← Back to context

Comment by vidarh

5 days ago

I've come to the opposite conclusions: The big limitation of systems like this is starting and ending with human involvement at the same level, instead of directing at a higher level. You end up quibbling over detail the agents can handle themselves with sufficient guardrails and process, instead of setting higher level requirements and reviewing higher level decisions and outcomes, and dealing with exceptions.

You can afford a lot of extra guardrails and process to ensure sufficient quality when the result is a system that gets improved autonomously 24/7.

I'm on my way home from a client, and meanwhile another project has spent the last 10 hours improving with no involvement from me. I spent a few minutes reviewing things this morning, after it's spent the whole night improving unattended.

I don't believe comments like this. Sure it did work for ten hours but if you didn't review it you will sooner or later when it breaks. And it will. I run the agents all day and that's what happens - they do stuff that is unwanted but that you aren't aware of.

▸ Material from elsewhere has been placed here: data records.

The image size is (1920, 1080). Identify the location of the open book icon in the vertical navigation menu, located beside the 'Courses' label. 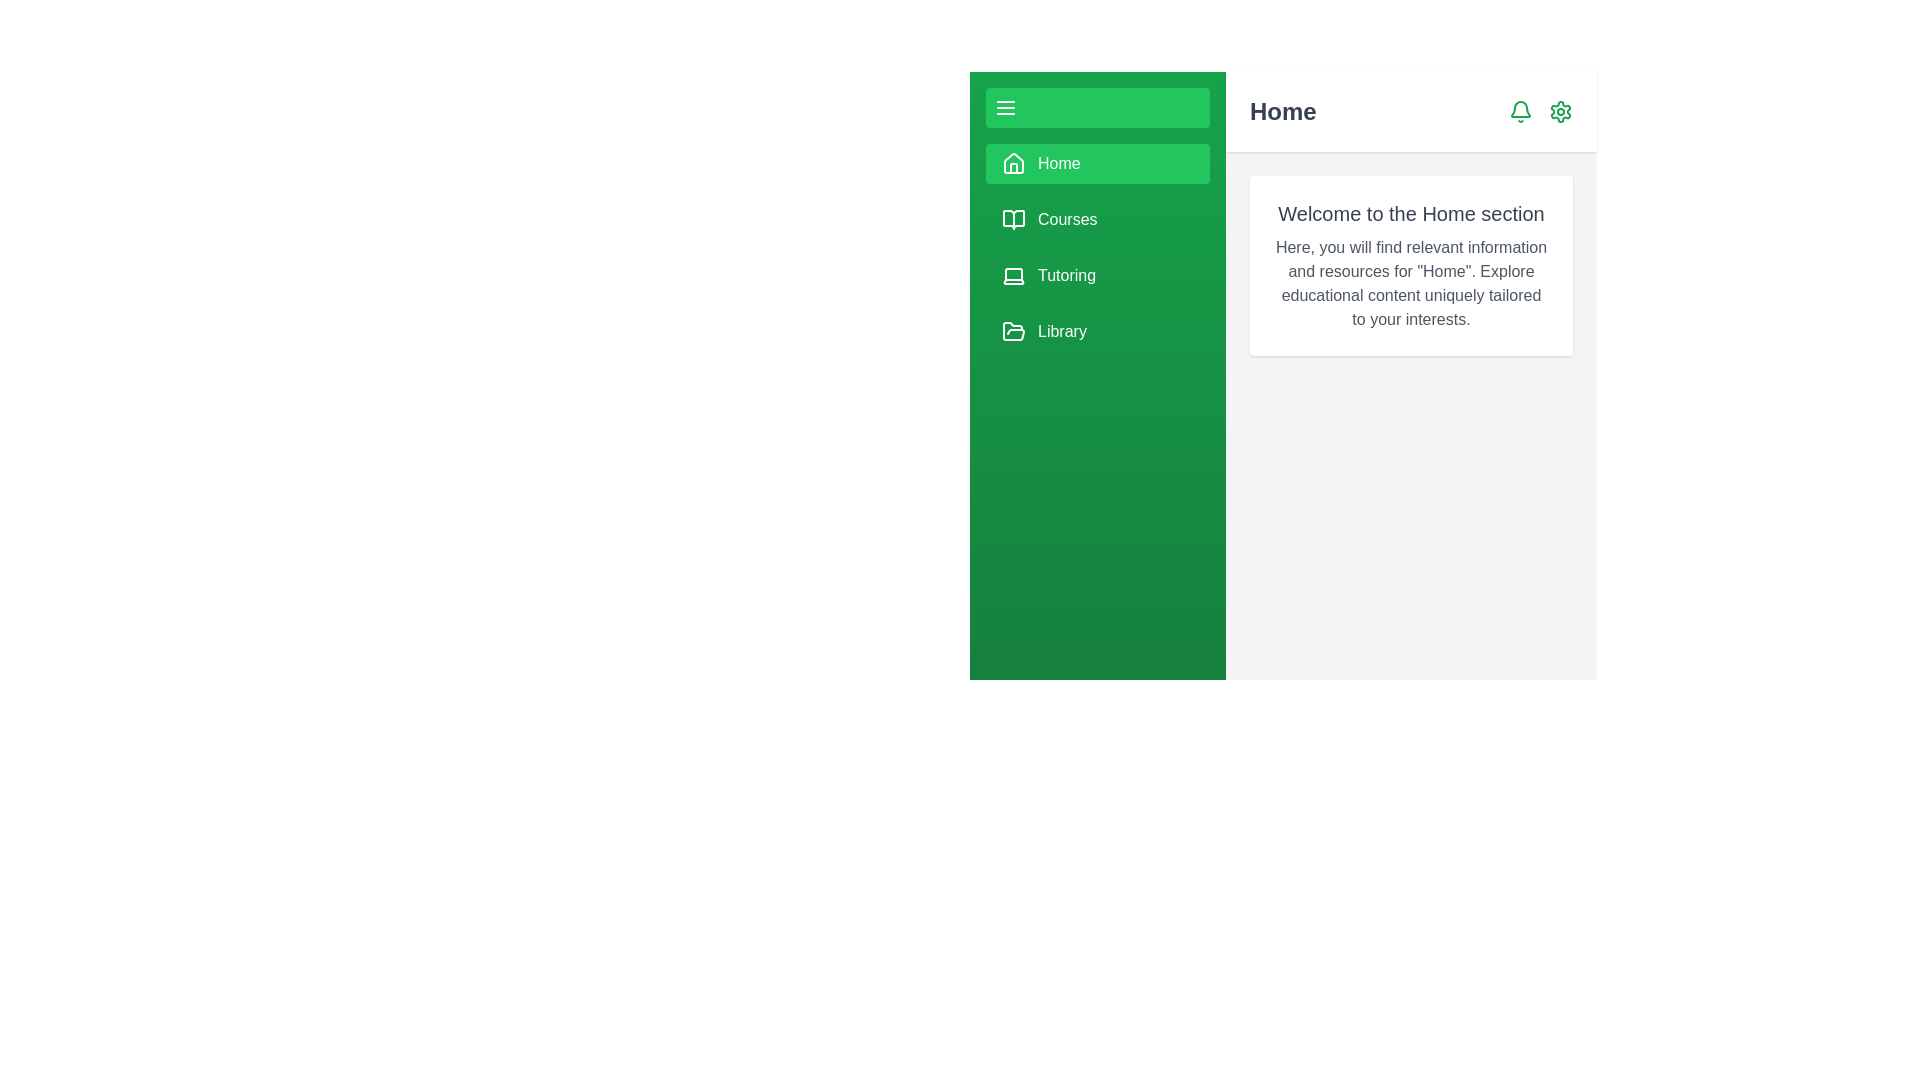
(1013, 219).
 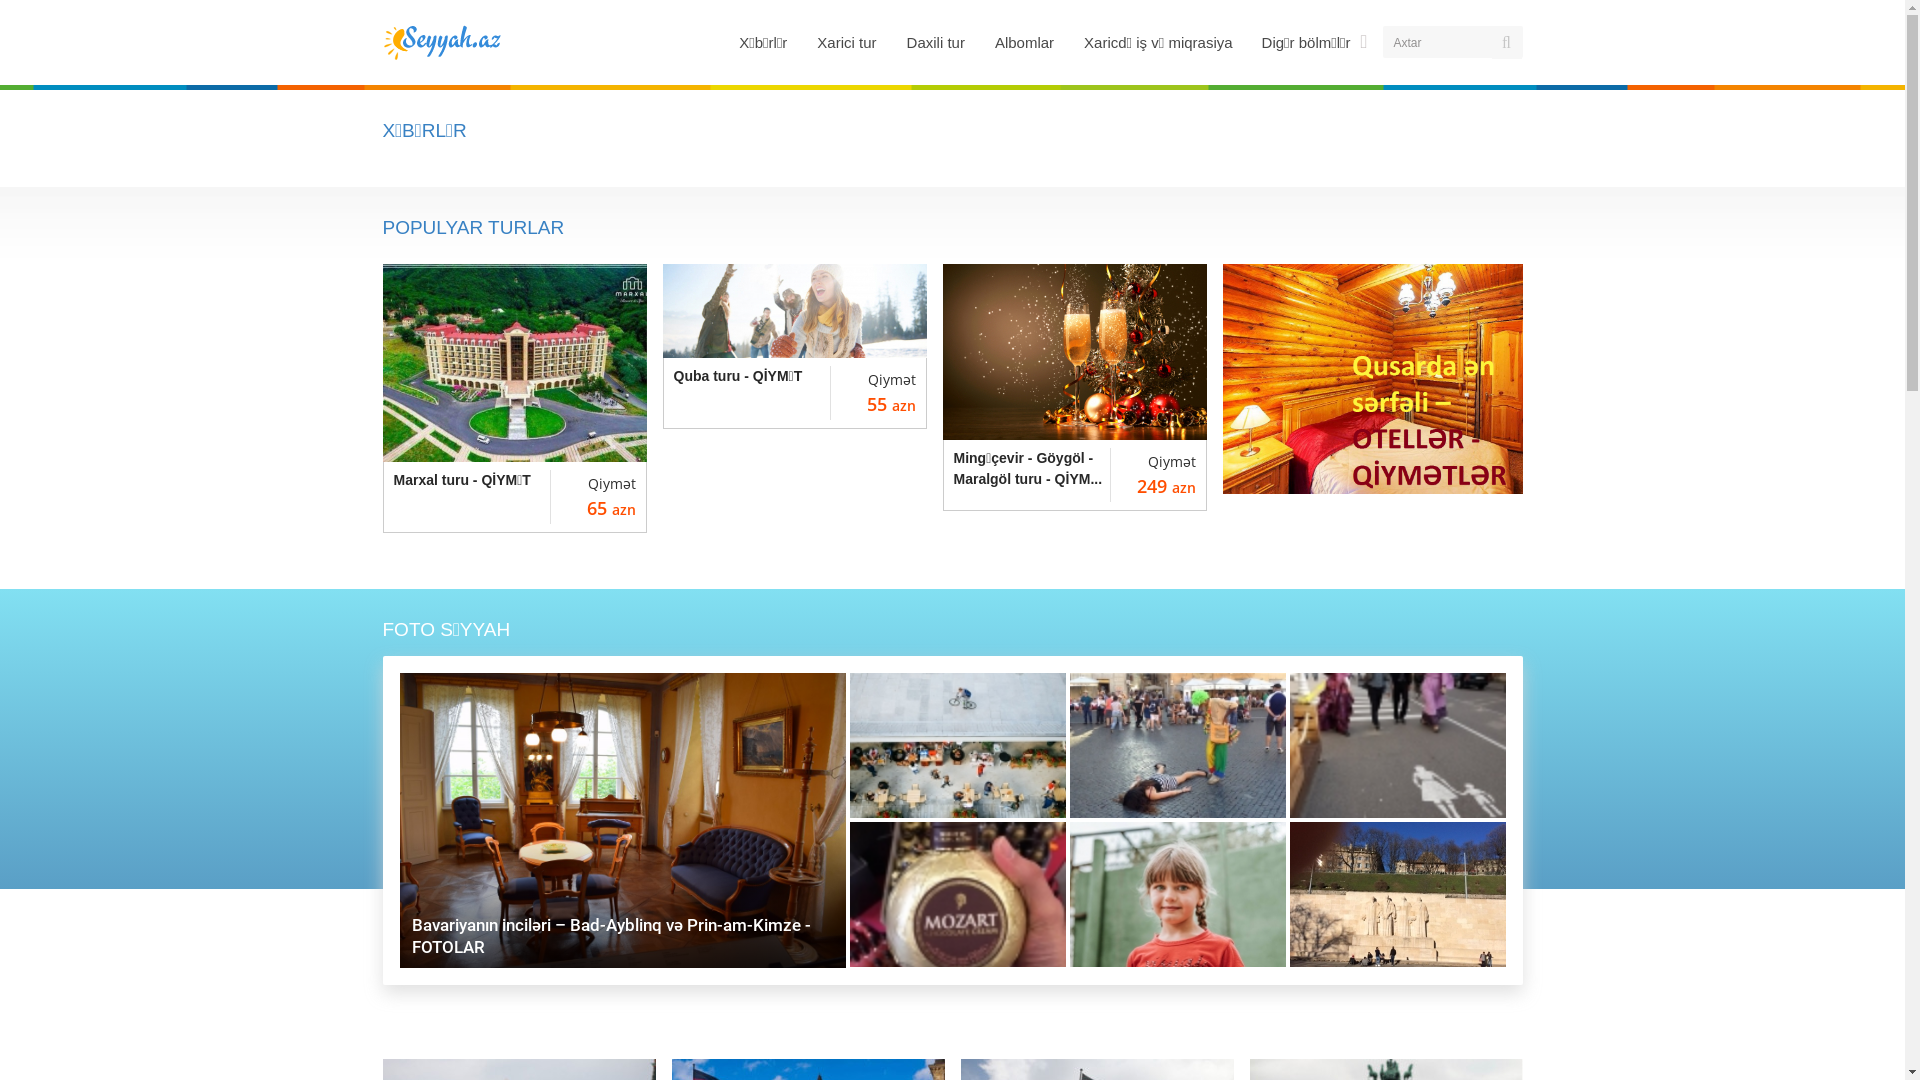 What do you see at coordinates (935, 42) in the screenshot?
I see `'Daxili tur'` at bounding box center [935, 42].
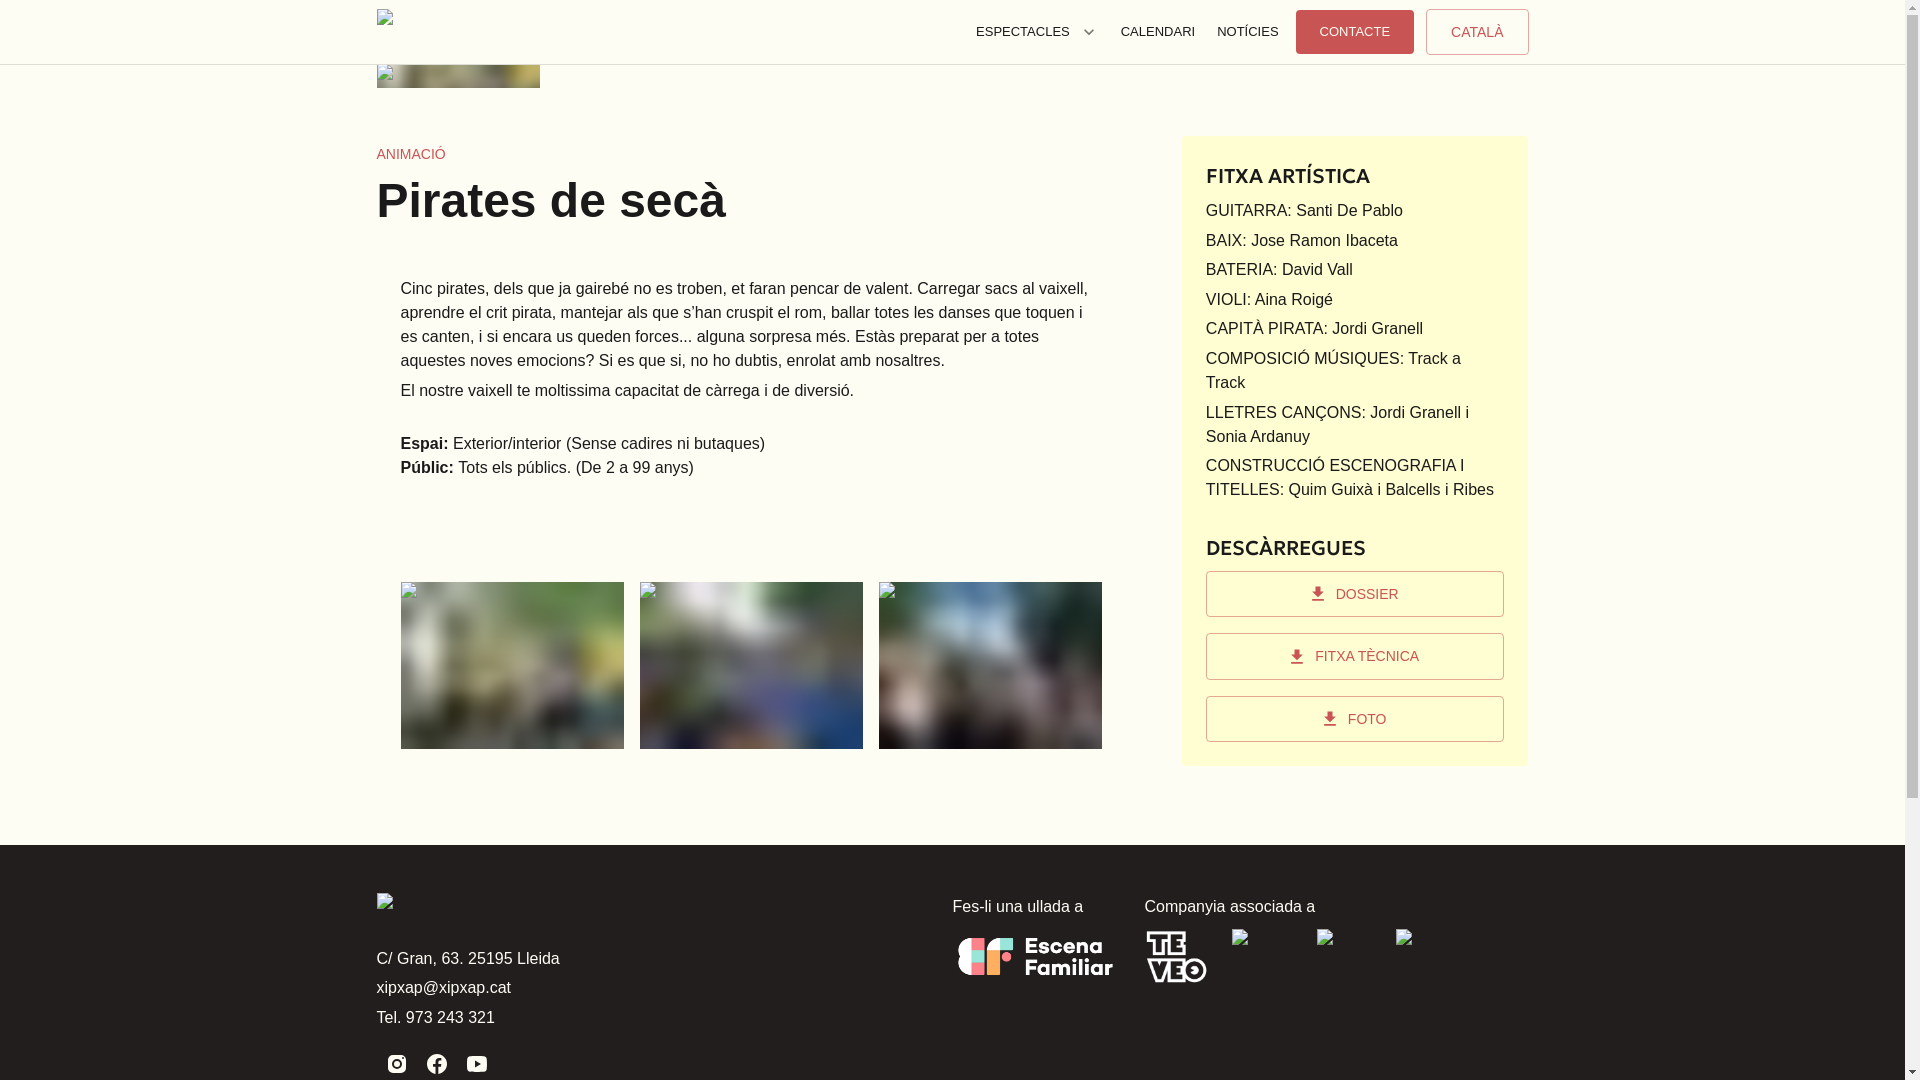 This screenshot has width=1920, height=1080. Describe the element at coordinates (1355, 718) in the screenshot. I see `'FOTO'` at that location.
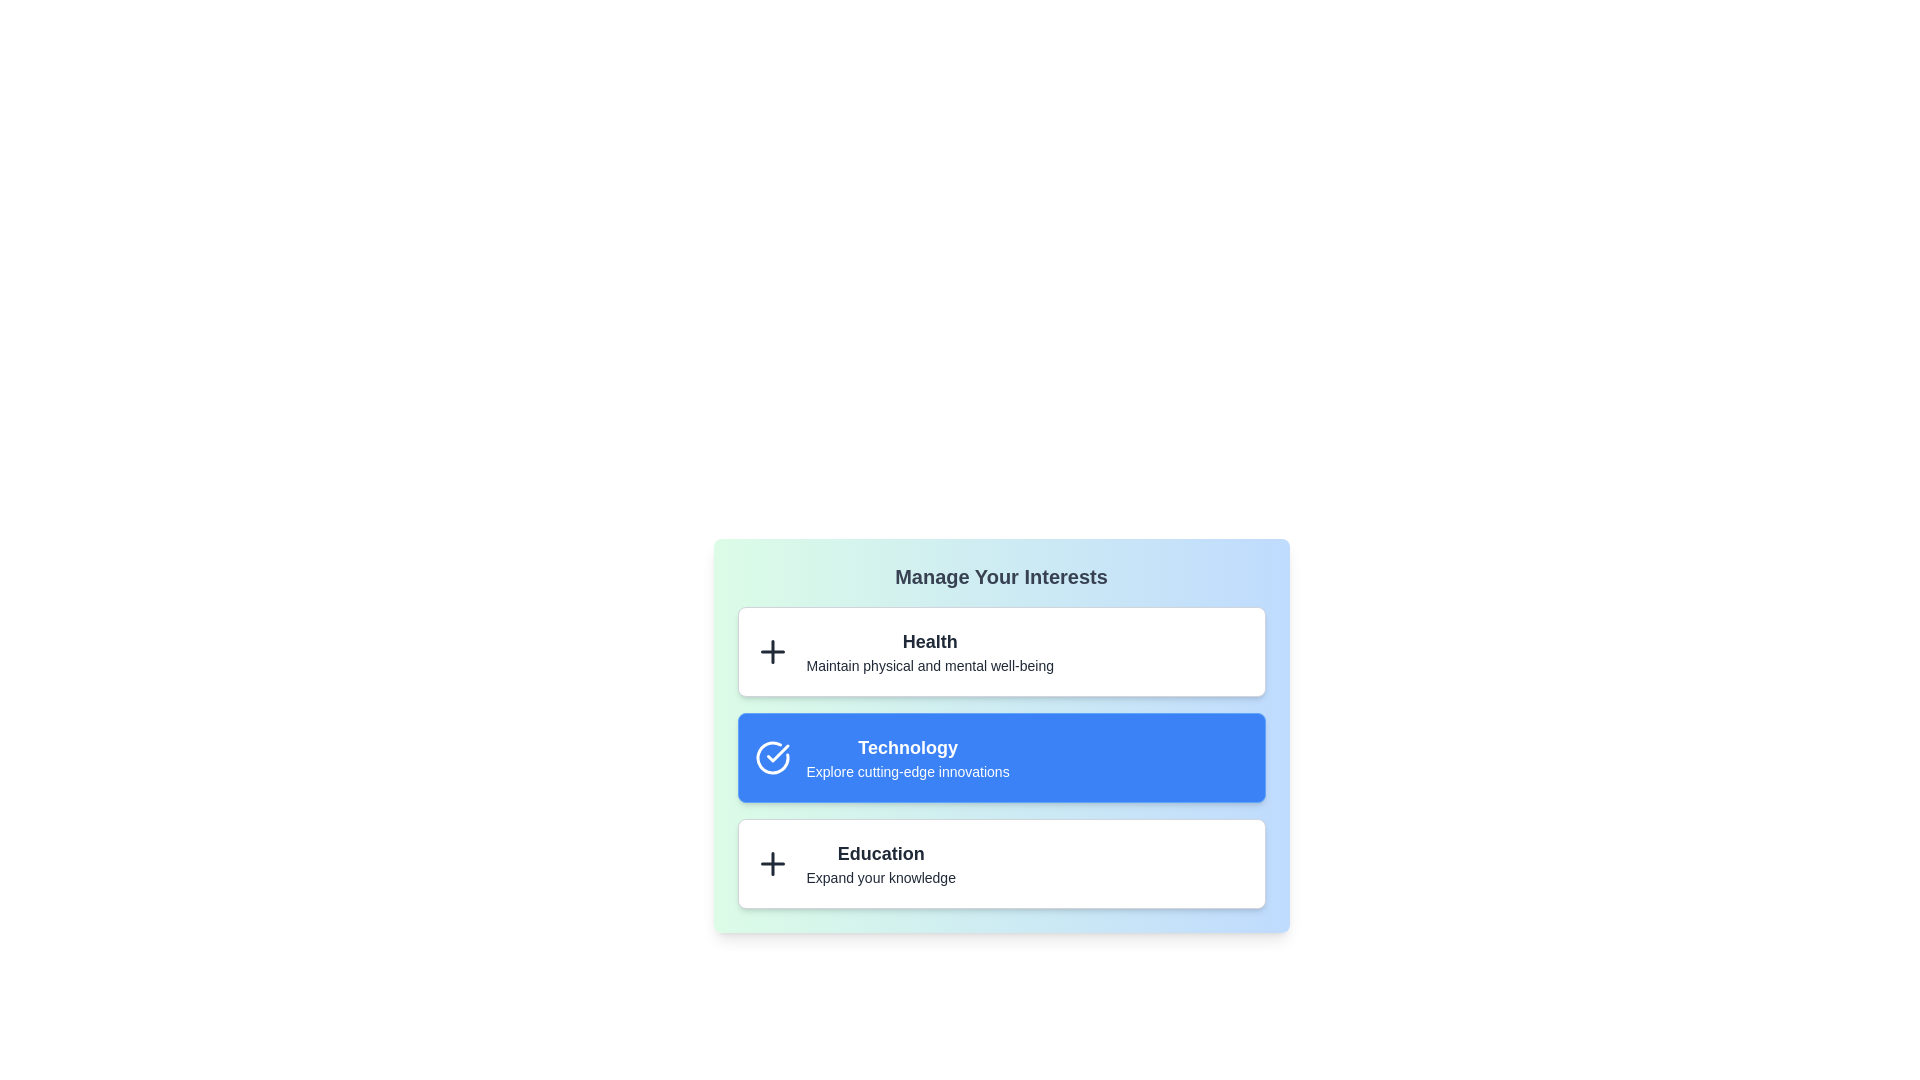  I want to click on the inactive item corresponding to Education to activate it, so click(771, 863).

I find that that doesn’t work in the long run. Software agents are not yet capable of maintaining a decently active repository for extended periods of time.

I am all for delegating everything to AI agents, but it just becomes a mess over time if you don’t steer things often enough.

  • Not my experience at all. If anything, they make it cheap enough to deal with tech debt that it is far easier to justify being strict.

    EDIT: I'll add that you can't expect it to guess what you want, but you can let it manage how it delivers it. We don't expect e.g. a product manager to dictate how developers deliver the code, just what the acceptance criteria is, and that's where I'm headed.